● YOUR GOAL
Using the material that follows, work out how many lines include the word "price". Your answer should be that number only.

● SOURCE DATA

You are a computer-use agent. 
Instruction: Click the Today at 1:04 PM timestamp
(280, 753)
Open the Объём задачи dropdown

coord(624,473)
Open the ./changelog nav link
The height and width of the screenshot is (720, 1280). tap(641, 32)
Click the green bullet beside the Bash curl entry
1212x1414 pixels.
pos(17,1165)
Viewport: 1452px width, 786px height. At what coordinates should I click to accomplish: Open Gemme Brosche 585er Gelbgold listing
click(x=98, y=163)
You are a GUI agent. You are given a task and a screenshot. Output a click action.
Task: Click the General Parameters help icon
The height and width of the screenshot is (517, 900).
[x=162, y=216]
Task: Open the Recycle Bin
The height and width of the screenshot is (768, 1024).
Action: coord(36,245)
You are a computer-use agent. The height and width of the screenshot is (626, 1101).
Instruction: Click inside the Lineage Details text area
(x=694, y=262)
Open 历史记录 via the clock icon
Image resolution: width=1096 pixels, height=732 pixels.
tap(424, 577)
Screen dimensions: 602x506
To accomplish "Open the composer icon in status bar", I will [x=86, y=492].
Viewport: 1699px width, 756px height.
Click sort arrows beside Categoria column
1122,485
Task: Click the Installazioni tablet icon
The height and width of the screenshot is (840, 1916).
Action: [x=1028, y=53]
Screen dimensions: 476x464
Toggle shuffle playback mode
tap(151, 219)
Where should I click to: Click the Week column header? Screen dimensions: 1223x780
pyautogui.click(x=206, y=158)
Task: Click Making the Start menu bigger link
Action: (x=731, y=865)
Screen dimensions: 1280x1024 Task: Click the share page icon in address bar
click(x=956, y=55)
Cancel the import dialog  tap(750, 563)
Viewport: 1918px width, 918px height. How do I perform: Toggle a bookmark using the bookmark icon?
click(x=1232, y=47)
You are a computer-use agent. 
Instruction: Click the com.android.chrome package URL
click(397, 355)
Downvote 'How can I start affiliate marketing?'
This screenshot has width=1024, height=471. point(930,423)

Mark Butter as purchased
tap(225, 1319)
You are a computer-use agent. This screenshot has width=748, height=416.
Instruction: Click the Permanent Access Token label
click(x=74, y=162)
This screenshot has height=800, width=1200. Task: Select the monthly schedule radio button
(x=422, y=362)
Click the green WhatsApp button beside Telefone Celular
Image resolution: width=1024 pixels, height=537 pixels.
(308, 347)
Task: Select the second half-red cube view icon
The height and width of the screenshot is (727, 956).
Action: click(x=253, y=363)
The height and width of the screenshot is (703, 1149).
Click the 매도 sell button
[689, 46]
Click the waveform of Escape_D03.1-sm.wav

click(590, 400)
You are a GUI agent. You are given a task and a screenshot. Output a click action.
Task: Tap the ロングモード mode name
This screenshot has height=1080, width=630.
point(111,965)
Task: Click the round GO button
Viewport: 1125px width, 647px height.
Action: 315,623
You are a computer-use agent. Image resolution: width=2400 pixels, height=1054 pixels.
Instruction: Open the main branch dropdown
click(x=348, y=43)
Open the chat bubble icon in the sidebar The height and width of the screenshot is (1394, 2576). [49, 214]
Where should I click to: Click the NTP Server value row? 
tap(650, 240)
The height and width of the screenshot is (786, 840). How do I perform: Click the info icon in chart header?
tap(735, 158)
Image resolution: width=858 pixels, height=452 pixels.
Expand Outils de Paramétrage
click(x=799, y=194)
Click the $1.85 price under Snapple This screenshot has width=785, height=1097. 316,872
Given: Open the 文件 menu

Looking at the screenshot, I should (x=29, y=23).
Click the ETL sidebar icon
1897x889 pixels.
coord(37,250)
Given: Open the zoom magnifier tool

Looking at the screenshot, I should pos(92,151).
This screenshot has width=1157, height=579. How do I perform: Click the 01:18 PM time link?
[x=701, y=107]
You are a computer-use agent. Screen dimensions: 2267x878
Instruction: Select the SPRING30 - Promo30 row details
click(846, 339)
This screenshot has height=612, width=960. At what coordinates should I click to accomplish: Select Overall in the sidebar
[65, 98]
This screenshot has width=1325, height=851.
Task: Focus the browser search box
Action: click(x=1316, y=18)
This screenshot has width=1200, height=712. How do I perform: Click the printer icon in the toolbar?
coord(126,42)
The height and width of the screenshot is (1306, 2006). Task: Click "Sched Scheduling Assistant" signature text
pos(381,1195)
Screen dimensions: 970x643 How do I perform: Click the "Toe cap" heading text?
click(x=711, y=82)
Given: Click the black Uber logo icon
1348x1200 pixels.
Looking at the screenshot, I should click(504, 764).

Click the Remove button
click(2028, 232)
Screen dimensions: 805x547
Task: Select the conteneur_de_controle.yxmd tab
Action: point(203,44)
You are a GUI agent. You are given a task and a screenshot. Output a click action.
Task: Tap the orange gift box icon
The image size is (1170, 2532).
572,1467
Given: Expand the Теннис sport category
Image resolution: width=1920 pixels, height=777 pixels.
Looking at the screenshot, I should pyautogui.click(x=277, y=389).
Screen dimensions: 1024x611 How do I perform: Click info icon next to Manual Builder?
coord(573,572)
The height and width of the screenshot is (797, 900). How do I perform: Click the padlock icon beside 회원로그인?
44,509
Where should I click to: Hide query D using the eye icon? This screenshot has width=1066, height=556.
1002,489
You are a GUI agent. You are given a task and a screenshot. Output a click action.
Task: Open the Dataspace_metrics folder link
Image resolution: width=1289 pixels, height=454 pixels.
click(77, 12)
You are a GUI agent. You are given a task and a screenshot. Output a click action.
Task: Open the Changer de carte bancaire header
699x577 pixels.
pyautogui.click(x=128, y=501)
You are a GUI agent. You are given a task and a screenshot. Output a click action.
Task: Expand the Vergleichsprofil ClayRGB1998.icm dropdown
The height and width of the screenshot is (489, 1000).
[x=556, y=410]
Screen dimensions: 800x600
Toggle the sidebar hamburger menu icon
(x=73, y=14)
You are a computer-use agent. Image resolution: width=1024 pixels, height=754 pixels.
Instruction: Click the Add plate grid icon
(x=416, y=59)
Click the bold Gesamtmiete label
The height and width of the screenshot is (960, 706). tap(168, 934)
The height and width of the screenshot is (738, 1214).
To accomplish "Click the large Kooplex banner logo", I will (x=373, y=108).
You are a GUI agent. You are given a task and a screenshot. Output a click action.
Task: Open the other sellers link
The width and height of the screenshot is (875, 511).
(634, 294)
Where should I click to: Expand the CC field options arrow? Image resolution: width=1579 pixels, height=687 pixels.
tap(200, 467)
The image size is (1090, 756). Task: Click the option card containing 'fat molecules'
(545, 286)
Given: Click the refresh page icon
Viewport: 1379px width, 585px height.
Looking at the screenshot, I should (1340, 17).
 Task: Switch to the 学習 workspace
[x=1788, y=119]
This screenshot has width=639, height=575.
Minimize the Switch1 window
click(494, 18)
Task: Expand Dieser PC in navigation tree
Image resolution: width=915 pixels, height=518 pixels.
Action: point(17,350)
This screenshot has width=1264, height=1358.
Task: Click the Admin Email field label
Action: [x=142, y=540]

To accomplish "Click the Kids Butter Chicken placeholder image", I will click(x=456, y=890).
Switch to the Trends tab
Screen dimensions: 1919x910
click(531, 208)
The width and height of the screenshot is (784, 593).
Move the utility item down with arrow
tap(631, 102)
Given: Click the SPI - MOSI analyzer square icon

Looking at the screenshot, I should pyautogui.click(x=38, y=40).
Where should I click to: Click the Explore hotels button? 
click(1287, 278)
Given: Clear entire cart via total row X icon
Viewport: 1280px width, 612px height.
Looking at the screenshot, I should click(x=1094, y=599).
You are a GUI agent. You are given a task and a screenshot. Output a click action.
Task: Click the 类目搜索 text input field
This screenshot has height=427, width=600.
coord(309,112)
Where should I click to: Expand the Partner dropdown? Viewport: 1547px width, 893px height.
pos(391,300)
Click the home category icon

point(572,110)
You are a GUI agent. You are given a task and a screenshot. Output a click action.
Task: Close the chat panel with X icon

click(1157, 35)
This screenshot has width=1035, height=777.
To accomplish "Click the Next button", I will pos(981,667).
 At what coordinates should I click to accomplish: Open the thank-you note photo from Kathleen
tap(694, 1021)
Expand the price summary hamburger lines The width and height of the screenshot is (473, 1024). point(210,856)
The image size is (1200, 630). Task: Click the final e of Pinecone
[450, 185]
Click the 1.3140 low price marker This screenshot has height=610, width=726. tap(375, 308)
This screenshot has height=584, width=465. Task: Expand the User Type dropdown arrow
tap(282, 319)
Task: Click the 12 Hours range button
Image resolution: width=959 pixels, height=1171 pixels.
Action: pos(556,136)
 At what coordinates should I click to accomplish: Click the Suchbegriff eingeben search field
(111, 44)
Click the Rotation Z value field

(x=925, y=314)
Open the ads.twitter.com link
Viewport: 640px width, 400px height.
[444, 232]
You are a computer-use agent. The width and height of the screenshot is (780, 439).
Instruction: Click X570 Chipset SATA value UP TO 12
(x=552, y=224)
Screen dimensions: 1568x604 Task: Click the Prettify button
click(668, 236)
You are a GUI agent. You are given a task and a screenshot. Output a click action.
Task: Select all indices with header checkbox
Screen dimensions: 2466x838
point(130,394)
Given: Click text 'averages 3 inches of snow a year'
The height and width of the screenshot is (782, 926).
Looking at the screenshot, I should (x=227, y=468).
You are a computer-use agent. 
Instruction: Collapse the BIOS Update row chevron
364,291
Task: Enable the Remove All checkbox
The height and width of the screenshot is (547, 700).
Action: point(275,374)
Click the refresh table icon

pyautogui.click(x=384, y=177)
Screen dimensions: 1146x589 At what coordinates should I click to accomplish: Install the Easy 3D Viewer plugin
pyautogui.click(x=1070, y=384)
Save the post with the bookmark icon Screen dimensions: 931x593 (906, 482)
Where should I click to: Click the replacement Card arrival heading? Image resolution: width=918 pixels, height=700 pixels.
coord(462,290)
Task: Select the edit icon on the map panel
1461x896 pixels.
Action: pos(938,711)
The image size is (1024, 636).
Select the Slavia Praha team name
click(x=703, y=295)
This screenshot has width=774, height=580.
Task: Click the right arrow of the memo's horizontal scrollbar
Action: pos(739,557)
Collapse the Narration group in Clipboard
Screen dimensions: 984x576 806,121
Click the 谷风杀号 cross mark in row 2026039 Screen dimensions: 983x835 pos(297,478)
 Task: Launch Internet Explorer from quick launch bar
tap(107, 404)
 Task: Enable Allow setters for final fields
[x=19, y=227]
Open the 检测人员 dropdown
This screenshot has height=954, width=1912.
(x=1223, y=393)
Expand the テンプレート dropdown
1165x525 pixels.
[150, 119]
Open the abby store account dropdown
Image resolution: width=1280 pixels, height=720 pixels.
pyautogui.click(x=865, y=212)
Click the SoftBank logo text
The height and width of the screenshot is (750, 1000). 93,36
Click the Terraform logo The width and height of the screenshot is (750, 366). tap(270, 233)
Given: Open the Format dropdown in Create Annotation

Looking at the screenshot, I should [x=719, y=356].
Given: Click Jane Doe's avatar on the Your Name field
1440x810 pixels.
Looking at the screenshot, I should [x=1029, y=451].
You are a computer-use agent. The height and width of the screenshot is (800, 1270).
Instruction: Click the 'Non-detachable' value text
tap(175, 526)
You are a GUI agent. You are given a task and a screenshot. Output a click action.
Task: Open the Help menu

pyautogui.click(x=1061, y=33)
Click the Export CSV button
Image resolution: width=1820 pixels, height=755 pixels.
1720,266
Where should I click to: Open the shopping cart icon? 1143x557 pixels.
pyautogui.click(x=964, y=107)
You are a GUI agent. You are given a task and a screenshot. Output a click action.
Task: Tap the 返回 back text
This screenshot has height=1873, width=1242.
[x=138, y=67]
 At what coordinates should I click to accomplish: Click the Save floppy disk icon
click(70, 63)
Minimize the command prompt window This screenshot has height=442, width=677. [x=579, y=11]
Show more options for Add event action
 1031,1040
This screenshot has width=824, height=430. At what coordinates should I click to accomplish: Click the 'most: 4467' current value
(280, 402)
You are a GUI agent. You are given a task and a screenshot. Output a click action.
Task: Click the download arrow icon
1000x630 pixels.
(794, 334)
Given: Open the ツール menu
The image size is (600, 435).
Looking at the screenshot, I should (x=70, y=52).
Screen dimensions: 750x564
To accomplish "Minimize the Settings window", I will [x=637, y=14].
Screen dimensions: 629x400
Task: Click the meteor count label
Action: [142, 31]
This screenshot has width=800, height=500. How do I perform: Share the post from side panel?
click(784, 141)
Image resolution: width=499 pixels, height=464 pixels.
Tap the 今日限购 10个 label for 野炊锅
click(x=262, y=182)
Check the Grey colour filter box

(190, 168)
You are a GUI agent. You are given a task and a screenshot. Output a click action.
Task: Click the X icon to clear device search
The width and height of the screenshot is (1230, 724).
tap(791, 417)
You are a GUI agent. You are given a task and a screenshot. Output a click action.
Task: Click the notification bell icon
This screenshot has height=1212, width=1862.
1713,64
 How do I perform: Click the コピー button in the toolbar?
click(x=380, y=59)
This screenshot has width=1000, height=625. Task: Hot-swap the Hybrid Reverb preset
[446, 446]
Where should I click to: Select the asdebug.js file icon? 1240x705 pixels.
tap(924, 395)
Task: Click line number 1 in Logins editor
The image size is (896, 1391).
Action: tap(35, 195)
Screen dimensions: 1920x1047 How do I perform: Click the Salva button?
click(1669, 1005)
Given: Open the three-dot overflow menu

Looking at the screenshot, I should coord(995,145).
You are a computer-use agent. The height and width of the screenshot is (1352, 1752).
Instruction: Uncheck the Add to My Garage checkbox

● ANSWER TO THIS PROBLEM
3